AIM:
Turn the rows below into a numbered list, one item per line, and drop any blank lines.

GIVEN DATA:
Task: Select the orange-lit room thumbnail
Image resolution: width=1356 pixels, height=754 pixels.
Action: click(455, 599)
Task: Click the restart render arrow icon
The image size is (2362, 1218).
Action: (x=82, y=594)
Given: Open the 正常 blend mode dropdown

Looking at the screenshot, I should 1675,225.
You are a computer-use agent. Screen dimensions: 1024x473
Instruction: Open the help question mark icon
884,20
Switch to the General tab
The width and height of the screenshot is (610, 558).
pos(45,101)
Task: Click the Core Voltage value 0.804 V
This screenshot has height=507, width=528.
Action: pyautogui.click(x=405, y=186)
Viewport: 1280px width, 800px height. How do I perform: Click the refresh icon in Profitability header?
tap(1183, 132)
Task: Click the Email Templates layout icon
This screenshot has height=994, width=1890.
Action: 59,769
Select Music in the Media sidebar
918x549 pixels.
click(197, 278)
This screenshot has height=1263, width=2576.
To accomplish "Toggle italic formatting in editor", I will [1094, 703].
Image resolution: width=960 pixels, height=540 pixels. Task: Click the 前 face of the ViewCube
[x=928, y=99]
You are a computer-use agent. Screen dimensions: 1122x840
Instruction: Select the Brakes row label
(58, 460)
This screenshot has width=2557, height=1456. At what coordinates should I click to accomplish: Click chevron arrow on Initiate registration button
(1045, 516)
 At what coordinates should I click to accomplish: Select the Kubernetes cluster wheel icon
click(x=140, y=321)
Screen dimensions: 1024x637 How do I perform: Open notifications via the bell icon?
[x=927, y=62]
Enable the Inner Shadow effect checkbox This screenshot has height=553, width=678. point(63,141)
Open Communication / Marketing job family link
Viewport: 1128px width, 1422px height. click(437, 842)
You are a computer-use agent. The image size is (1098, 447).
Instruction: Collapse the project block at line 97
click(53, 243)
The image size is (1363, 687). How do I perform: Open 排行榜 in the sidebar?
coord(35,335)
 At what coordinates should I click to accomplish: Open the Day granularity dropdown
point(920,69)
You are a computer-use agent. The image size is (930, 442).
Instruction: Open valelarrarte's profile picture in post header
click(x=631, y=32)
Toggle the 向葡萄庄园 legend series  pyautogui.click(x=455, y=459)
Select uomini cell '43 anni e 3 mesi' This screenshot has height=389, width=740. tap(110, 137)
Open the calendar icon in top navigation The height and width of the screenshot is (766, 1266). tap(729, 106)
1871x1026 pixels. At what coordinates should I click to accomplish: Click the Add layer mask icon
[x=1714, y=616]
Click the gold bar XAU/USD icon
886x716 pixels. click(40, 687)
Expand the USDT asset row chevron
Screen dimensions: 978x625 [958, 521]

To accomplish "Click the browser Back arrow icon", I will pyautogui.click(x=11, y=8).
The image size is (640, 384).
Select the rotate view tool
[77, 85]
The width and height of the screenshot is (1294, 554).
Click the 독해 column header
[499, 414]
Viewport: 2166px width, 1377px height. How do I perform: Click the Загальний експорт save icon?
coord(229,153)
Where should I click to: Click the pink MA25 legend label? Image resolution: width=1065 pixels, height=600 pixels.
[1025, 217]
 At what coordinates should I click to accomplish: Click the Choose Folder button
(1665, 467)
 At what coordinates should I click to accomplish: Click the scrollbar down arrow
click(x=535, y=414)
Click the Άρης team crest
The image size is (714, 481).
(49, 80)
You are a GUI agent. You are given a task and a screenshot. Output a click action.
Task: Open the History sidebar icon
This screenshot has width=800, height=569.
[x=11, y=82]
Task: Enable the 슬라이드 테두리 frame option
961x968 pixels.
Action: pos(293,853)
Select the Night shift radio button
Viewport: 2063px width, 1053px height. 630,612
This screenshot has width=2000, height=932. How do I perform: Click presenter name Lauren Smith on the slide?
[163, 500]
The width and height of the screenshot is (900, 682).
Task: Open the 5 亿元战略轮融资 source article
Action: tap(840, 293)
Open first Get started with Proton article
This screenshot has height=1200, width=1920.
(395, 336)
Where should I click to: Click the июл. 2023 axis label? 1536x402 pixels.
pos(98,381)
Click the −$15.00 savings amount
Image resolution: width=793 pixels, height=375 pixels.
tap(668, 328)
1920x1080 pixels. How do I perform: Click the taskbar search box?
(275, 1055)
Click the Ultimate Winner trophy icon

FINAL ANSWER:
1. Task: Select the orange-lit room thumbnail
2. Image resolution: width=1356 pixels, height=754 pixels.
3. Action: click(455, 599)
4. Task: Click the restart render arrow icon
5. The image size is (2362, 1218).
6. Action: (x=82, y=594)
7. Given: Open the 正常 blend mode dropdown
8. Looking at the screenshot, I should 1675,225.
9. You are a computer-use agent. Screen dimensions: 1024x473
10. Instruction: Open the help question mark icon
11. 884,20
12. Switch to the General tab
13. The width and height of the screenshot is (610, 558).
14. pos(45,101)
15. Task: Click the Core Voltage value 0.804 V
16. This screenshot has height=507, width=528.
17. Action: pyautogui.click(x=405, y=186)
18. Viewport: 1280px width, 800px height. How do I perform: Click the refresh icon in Profitability header?
19. tap(1183, 132)
20. Task: Click the Email Templates layout icon
21. This screenshot has height=994, width=1890.
22. Action: 59,769
23. Select Music in the Media sidebar
24. 918x549 pixels.
25. click(197, 278)
26. This screenshot has height=1263, width=2576.
27. To accomplish "Toggle italic formatting in editor", I will [1094, 703].
28. Image resolution: width=960 pixels, height=540 pixels. Task: Click the 前 face of the ViewCube
29. [x=928, y=99]
30. You are a computer-use agent. Screen dimensions: 1122x840
31. Instruction: Select the Brakes row label
32. (58, 460)
33. This screenshot has width=2557, height=1456. At what coordinates should I click to accomplish: Click chevron arrow on Initiate registration button
34. (1045, 516)
35.  At what coordinates should I click to accomplish: Select the Kubernetes cluster wheel icon
36. click(x=140, y=321)
37. Screen dimensions: 1024x637 How do I perform: Open notifications via the bell icon?
38. [x=927, y=62]
39. Enable the Inner Shadow effect checkbox This screenshot has height=553, width=678. point(63,141)
40. Open Communication / Marketing job family link
41. Viewport: 1128px width, 1422px height. click(437, 842)
42. You are a computer-use agent. The image size is (1098, 447).
43. Instruction: Collapse the project block at line 97
44. click(53, 243)
45. The image size is (1363, 687). How do I perform: Open 排行榜 in the sidebar?
46. coord(35,335)
47.  At what coordinates should I click to accomplish: Open the Day granularity dropdown
48. point(920,69)
49. You are a computer-use agent. The image size is (930, 442).
50. Instruction: Open valelarrarte's profile picture in post header
51. click(x=631, y=32)
52. Toggle the 向葡萄庄园 legend series  pyautogui.click(x=455, y=459)
53. Select uomini cell '43 anni e 3 mesi' This screenshot has height=389, width=740. tap(110, 137)
54. Open the calendar icon in top navigation The height and width of the screenshot is (766, 1266). tap(729, 106)
55. 1871x1026 pixels. At what coordinates should I click to accomplish: Click the Add layer mask icon
56. [x=1714, y=616]
57. Click the gold bar XAU/USD icon
58. 886x716 pixels. click(40, 687)
59. Expand the USDT asset row chevron
60. Screen dimensions: 978x625 [958, 521]
61. To accomplish "Click the browser Back arrow icon", I will pyautogui.click(x=11, y=8).
62. The image size is (640, 384).
63. Select the rotate view tool
64. [77, 85]
65. The width and height of the screenshot is (1294, 554).
66. Click the 독해 column header
67. [499, 414]
68. Viewport: 2166px width, 1377px height. How do I perform: Click the Загальний експорт save icon?
69. coord(229,153)
70. Where should I click to: Click the pink MA25 legend label? Image resolution: width=1065 pixels, height=600 pixels.
71. [1025, 217]
72.  At what coordinates should I click to accomplish: Click the Choose Folder button
73. (1665, 467)
74.  At what coordinates should I click to accomplish: Click the scrollbar down arrow
75. click(x=535, y=414)
76. Click the Άρης team crest
77. The image size is (714, 481).
78. (49, 80)
79. You are a GUI agent. You are given a task and a screenshot. Output a click action.
80. Task: Open the History sidebar icon
81. This screenshot has width=800, height=569.
82. [x=11, y=82]
83. Task: Enable the 슬라이드 테두리 frame option
84. 961x968 pixels.
85. Action: pos(293,853)
86. Select the Night shift radio button
87. Viewport: 2063px width, 1053px height. 630,612
88. This screenshot has width=2000, height=932. How do I perform: Click presenter name Lauren Smith on the slide?
89. [163, 500]
90. The width and height of the screenshot is (900, 682).
91. Task: Open the 5 亿元战略轮融资 source article
92. Action: tap(840, 293)
93. Open first Get started with Proton article
94. This screenshot has height=1200, width=1920.
95. (395, 336)
96. Where should I click to: Click the июл. 2023 axis label? 1536x402 pixels.
97. pos(98,381)
98. Click the −$15.00 savings amount
99. Image resolution: width=793 pixels, height=375 pixels.
100. tap(668, 328)
101. 1920x1080 pixels. How do I perform: Click the taskbar search box?
102. (275, 1055)
103. Click the Ultimate Winner trophy icon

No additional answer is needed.